Die Sperrwirkung einer Ausweisung kann nicht mehr aufrecht erhalten werden, wenn die ordnungsrechtlichen Zwecke sämtlich erreicht sind. Ist dies der Fall, kommt eine zeitliche Befristung selbst dann nicht in Betracht, wenn der Ausländer noch nicht ausgereist ist. Für die Berechnung der Dauer der Frist ist dann nicht auf die Ausreise, sondern auf die Ausweisung abzustellen.

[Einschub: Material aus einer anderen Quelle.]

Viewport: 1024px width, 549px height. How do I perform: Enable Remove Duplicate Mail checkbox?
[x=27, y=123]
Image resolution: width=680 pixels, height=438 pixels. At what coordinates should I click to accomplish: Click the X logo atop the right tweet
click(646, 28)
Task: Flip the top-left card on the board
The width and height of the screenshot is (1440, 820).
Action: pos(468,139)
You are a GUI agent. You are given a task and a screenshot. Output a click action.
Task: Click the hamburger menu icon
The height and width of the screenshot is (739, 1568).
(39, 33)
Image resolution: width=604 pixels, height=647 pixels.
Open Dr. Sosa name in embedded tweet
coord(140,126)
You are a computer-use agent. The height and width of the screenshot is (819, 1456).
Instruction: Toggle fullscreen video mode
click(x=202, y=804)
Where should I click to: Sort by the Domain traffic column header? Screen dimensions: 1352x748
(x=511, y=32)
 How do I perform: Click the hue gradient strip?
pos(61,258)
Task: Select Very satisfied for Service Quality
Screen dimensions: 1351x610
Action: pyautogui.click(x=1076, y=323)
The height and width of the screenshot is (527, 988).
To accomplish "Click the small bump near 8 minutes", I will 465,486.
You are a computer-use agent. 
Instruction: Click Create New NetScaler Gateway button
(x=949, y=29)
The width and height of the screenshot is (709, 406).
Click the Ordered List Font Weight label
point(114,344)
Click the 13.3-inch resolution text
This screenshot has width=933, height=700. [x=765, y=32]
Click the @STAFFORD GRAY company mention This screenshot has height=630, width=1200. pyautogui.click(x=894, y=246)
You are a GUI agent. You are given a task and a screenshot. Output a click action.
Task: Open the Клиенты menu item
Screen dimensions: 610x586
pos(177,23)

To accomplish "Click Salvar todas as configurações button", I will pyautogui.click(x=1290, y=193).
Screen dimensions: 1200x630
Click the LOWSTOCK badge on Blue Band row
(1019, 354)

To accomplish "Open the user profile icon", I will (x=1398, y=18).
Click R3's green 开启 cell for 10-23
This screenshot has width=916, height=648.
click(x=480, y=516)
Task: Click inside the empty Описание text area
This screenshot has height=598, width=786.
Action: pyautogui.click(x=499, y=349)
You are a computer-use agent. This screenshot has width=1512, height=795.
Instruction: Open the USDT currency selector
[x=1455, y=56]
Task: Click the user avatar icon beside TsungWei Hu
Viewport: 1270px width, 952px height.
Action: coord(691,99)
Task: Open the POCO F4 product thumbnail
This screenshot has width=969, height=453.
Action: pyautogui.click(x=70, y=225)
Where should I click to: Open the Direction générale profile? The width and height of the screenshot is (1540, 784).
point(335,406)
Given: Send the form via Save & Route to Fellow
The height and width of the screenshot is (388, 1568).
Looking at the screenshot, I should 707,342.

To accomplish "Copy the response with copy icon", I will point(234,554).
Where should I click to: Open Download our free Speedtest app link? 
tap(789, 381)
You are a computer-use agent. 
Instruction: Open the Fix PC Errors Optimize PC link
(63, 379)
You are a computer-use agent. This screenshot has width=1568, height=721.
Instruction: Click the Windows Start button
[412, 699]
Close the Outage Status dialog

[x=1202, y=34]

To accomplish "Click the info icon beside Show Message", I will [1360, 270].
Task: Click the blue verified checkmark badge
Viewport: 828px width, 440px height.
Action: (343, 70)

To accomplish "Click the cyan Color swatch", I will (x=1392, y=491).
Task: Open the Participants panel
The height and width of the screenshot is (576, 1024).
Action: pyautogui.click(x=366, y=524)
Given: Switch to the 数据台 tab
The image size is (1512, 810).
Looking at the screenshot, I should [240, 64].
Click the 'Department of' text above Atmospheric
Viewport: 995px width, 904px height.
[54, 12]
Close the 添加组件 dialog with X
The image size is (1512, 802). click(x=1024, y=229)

Schlagwörter: Ausweisung, Befristung, Wirkung der Ausweisung, Befristung der Ausweisung, Befristung der Wirkungen der Ausweisung, Ermessensreduzierung auf Null, Jetzt-Zeitpunkt, Fristdauer, Dauer der Frist, Dauer, Einreisesperre, Einreiseverbot, Aufenthaltsverbot, Sperrwirkung, Beurteilungszeitpunkt, Zweck der Ausweisung, familiäre Lebensgemeinschaft,
Normen: AufenthG § 11, AufenthG § 11 Abs. 1 S. 4,
Auszüge:

[...]

Entgegen der Auffassung des Beklagten liegt mit dem in der mündlichen Verhandlung gestellten Antrag keine unzulässige Klageänderung vor. Die in der mündlichen Verhandlung erfolgte Klarstellung des Befristungszeitraums verändert den Streitgegenstand nicht und ist daher nach § 173 Satz 1 VwGO i.V.m. § 264 Nr. 3 ZPO nicht als Klageänderung anzusehen. Doch selbst wenn man die Einschränkung des Befristungszeitraums als Klageänderung ansehen würde, wäre sie jedenfalls sachdienlich (§ 91 Abs. 1 VwGO).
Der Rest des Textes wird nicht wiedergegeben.